The super short version of our question is:  are FILL/FILLEXPs actually
written out to the ELF file, like initialized data?  Or are they just
stored as a "do this at startup", like .bss sections?

We are using a custom linker script with GNU ld 2.17 targeting powerpc-elf
(embedded, no OS yet, bare metal, etc).  It started as a copy of the stock
elf32ppc.x script, heavily modified by somebody who does not really know
compilers and is learning about linker scripts as he goes (me).

Under normal conditions, we have some output sections listed, and after
the sections we define some symbols to delimit two subsequent "chunks"
of memory.  Example with internal confusing names replaced:

.....
.last_example_block : {
    .......
    __last_example_block_end = .;
} > ram

/* Chunk one runs from the end of the last block to here. */
. = . + _CHUNK_ONE_SIZE;
. = ALIGN(16);
__chunk_one_top = .;

/* Chunk two follows, with its own markers. */
__chunk_two_bottom = .;
. = . + _CHUNK_TWO_SIZE;
. = ALIGN(16);
__chunk_two_top = .;

That all works fine.  (Based on ld.info, I think the ALIGN statement is
supposed to be able to be merged with the "sizing" statement preceding
it, but we couldn't get that syntax to work.  No big deal.)

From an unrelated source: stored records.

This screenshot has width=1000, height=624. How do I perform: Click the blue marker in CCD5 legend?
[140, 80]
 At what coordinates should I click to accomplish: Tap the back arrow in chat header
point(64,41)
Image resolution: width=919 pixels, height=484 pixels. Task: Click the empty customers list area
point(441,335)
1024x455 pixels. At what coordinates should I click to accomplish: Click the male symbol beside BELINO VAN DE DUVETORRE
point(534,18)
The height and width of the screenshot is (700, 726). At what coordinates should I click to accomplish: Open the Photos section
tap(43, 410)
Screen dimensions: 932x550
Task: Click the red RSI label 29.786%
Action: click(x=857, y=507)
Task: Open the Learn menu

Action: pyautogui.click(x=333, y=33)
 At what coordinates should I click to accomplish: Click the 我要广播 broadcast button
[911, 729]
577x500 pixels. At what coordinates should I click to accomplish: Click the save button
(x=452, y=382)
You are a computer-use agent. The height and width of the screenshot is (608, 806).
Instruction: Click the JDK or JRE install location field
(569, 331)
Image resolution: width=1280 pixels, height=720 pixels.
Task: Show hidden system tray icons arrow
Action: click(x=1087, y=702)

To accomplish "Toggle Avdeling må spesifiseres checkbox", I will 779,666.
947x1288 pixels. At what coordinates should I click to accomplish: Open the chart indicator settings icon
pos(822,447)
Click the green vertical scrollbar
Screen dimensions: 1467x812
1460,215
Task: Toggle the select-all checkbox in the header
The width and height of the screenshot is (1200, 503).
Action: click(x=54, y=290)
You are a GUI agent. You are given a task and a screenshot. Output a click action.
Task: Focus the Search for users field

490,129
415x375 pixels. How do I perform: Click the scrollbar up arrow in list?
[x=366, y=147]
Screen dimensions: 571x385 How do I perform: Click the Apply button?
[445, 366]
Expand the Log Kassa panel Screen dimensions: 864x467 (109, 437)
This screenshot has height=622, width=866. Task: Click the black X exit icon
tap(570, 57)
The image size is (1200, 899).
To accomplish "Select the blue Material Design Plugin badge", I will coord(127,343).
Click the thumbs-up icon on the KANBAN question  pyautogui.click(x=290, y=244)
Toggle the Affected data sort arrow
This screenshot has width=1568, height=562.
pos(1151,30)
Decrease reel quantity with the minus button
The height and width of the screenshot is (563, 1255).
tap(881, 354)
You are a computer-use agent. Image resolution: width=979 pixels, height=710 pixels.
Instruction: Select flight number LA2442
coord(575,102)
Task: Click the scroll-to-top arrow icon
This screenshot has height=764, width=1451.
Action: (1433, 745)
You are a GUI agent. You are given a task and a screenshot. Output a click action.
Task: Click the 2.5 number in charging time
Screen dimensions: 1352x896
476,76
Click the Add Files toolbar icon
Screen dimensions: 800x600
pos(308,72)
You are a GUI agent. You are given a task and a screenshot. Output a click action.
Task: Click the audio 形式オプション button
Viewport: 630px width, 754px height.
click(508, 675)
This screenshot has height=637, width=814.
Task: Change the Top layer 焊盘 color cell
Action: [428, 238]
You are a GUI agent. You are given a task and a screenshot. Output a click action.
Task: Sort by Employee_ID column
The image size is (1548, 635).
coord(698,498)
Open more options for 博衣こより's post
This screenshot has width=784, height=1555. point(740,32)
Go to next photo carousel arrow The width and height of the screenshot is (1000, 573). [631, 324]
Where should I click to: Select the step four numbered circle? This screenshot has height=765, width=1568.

Here's the problem:  for debugging, we'd like to occasionally fill either
of those "chunks" with a constant pattern; typically, the second of the
two chunks.  Fill expressions only work within section blocks according
to the manual, so we replace the last bit of that script with:

.internal_chunk_two : {
    FILL(0xDEADBEEF)           /* attempt one */
    __chunk_two_bottom = .;
    . = . + _CHUNK_TWO_SIZE;
    . = ALIGN(16);
    __chunk_two_top = .;
} > ram =0xDEADBEEF           /* attempt two */

Neither FILL nor FILLEXP work here.  We get two things wrong:  first,
the ELF file as written to disk doesn't contain our fill pattern.
The file *is* much larger, as one would expect -- it's writing out the
contents of that chunk instead of just storing the endpoints.  But the
contents are all explicit zeros.

The second problem is that the two chunks overlap.  Using the example
names, the new .internal_chunk_two is being placed immediately
after .last_example_block, and so __last_example_block_end and
__chunk_two_bottom have the same address.  (The first "chunk" is
typically small, so it ends up actually *inside* the second one, with
ensuing hilarity.)

Our questions:
(1)  What are we doing wrong with the fill expression?
(2)  Shouldn't the line ". = . + _CHUNK_ONE_SIZE;" have moved the location
counter forward in memory for the references in .internal_chunk_two?
We seem to have worked around the issue by using "__chunk_two_bottom =
__chunk_one_top;" in that output section, but I don't know if that's
the correct solution, or why the first way isn't working.


Any light which anyone could shed would be very appreciated.